Hegemonic Refashioning: The 1888 Song Leaflet of the American Woman Suffrage Association
Kendall Hatch Winter
University of North Carolina at Chapel Hill
In the summer of 1887, the American Woman Suffrage Association (AWSA) conducted a mail-in songwriting contest through its weekly circular, Woman’s Journal. They claimed: “Suffrage workers everywhere feel the need of a leaflet of good suffrage songs.” Six months and two committees later, the AWSA delivered its promised Song Leaflet containing the thirteen “best” submissions, together with the names of their authors. Every song included was a contrafact—new lyrics intended to be sung to a borrowed, familiar melody. Most were already part of suffrage musicking, having been previously published in earlier suffrage songsters and performed at women’s rights conventions. Whether intended or merely the product of mainly poetic submissions, the contest resulted in an anthology of reworked favorites in an authoritative collection. In other words, the making of the AWSA’s leaflet was an exercise in canon formation.
This paper takes a two-pronged analytical approach to the AWSA Song Leaflet. Building out from a focused case study—the two contrafacts of the Civil-War-inspired Christian hymn, “Hold the Fort,” present in the AWSA Song Leaflet—I reaffirm through my close reading of the text-text and text-music relationships both the popularity and utility of contrafacts in American political campaigns (Glenda Goodman, Robert James Branham & Stephen Harnett, Laura Lohman). Second, I demonstrate the forceful impact of the quickly canonic AWSA Song Leaflet by tracing how suffrage contrafacts of “Hold the Fort” printed after its publication in 1888 responded to the social and political values expressed in the new lyrics.
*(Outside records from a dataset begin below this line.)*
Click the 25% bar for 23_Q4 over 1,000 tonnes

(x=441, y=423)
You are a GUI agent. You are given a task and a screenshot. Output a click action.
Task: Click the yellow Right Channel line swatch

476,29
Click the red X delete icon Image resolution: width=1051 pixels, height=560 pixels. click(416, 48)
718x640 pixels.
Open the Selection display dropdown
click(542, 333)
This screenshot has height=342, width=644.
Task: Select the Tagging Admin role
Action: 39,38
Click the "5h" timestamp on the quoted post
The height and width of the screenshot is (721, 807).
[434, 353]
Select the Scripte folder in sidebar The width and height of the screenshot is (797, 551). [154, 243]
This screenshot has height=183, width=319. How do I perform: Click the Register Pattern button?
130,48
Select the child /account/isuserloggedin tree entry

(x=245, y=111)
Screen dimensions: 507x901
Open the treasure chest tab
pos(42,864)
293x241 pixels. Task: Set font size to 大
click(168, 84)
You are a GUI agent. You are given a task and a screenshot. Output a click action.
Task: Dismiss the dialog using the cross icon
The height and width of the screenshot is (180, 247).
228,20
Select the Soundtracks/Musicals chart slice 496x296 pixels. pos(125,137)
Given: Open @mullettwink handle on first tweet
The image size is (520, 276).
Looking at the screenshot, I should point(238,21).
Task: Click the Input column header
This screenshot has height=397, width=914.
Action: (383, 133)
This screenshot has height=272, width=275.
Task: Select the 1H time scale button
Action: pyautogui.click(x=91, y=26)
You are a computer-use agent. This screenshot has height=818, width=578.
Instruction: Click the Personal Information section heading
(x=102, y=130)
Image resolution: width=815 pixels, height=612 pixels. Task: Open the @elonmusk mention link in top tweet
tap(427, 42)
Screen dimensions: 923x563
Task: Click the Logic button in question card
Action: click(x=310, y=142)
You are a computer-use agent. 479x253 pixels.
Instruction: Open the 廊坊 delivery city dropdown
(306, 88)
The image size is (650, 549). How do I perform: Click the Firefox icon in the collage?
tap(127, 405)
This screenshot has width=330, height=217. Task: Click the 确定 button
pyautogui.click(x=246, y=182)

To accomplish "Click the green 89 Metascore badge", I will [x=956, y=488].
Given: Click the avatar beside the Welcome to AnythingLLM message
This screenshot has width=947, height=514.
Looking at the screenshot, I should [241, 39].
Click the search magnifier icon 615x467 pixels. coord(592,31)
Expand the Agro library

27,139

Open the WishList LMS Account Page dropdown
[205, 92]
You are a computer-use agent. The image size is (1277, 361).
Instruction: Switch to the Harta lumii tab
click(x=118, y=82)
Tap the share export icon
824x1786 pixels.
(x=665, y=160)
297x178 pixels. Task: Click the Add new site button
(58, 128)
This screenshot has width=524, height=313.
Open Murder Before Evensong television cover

I argue that the AWSA Song Leaflet subtly reinscribed the power and principles of its compilers, even as it attempted to unite suffragists through a common musical repertoire. Contrafacts of patriotic classics and Christian hymns centered the disenfranchised woman who was white, wealthy, educated, Christian, and native-born and erased those figures from the U.S. woman suffrage movements whose race, class, religion, or origin did not conform to this hegemonic nativism. In my conclusion, I illuminate the power that officially sponsored contrafact anthologies can acquire and exert when musical familiarity and institutional clout intersect.